═══ DATA SUPPLIED ═══

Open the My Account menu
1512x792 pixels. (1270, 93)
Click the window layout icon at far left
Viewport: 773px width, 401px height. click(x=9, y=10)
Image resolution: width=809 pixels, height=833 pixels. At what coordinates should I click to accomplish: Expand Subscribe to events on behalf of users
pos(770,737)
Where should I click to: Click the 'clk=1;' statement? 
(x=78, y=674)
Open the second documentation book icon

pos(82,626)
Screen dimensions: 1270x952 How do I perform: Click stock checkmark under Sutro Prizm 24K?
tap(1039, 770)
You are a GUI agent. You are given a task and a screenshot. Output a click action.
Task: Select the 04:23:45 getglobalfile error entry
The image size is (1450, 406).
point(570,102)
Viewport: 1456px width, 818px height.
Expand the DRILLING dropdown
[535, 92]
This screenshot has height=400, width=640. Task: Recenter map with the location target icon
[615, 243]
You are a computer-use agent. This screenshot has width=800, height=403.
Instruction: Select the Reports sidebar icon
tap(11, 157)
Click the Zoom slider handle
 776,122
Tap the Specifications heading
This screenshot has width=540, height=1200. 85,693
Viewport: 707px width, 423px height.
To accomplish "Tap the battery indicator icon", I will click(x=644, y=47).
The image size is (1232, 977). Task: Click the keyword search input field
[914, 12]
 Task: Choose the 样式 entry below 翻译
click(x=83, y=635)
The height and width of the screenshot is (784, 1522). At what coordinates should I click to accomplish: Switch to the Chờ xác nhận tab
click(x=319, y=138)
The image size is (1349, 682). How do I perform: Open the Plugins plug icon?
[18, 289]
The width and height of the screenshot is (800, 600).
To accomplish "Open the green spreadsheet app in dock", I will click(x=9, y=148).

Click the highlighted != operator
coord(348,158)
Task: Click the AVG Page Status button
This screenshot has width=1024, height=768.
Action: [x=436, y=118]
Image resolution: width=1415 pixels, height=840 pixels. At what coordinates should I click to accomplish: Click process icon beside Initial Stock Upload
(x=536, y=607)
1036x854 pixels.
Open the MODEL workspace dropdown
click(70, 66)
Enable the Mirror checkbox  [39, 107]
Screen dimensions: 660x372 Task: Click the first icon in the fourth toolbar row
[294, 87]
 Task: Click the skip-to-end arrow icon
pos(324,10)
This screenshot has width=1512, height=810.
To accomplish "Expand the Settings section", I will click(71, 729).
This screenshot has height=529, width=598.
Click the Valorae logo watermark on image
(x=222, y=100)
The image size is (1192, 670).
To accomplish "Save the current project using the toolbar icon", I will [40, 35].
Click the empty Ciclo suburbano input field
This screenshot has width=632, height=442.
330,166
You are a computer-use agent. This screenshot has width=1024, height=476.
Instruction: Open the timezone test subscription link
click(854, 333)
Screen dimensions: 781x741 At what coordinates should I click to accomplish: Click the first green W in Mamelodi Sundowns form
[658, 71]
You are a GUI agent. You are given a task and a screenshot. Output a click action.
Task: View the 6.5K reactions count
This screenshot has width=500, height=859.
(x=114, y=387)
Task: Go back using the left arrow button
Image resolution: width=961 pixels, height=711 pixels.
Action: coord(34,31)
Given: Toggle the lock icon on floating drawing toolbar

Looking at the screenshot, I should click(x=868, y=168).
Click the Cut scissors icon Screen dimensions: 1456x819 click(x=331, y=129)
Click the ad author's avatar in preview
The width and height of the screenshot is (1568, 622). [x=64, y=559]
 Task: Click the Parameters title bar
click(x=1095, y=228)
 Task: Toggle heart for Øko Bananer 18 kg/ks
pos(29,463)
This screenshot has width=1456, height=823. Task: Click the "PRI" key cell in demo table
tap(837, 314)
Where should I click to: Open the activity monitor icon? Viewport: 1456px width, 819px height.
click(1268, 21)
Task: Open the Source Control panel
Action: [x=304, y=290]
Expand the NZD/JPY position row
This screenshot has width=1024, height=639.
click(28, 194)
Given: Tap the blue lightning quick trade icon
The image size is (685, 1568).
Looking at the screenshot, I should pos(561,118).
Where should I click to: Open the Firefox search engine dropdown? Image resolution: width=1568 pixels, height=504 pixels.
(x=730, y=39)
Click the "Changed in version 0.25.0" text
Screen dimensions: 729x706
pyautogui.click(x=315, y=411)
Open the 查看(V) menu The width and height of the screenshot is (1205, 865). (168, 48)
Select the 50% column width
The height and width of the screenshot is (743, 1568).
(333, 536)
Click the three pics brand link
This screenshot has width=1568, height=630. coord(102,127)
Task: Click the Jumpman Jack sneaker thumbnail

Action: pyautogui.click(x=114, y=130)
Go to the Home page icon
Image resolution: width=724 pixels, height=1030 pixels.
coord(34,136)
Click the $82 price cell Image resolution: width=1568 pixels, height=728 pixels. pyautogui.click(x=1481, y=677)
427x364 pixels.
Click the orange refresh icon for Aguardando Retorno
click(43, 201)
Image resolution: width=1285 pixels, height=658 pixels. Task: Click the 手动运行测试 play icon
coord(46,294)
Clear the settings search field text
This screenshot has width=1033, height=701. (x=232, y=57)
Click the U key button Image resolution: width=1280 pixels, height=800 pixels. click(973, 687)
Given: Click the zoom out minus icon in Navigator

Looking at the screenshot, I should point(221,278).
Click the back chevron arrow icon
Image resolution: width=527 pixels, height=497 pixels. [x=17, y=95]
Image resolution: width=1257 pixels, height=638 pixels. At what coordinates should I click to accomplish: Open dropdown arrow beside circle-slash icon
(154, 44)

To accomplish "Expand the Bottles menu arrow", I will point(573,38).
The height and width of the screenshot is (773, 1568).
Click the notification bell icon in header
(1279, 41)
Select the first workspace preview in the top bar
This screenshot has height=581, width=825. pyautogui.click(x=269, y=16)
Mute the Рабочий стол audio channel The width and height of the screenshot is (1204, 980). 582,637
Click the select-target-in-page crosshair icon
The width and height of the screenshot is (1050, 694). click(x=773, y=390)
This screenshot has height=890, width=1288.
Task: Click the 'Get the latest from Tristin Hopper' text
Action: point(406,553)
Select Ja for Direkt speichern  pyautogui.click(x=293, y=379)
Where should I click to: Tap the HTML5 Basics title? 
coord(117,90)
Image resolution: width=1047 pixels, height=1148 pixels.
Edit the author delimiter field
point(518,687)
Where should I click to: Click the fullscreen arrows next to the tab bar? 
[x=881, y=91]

═══

WORK INSTRUCTIONS
Rescale the part of the lines that opens with the line containing "This screenshot has width=1512, height=810." and closes with the line containing "(x=222, y=100)". Reproduce only those lines, requests included, and multiply every coordinate in the answers by 1.2, rounding to whole numbers with halves rounded up.

WRITTEN RESPONSE
This screenshot has width=1512, height=810.
To accomplish "Expand the Settings section", I will click(85, 875).
This screenshot has height=529, width=598.
Click the Valorae logo watermark on image
(x=266, y=120)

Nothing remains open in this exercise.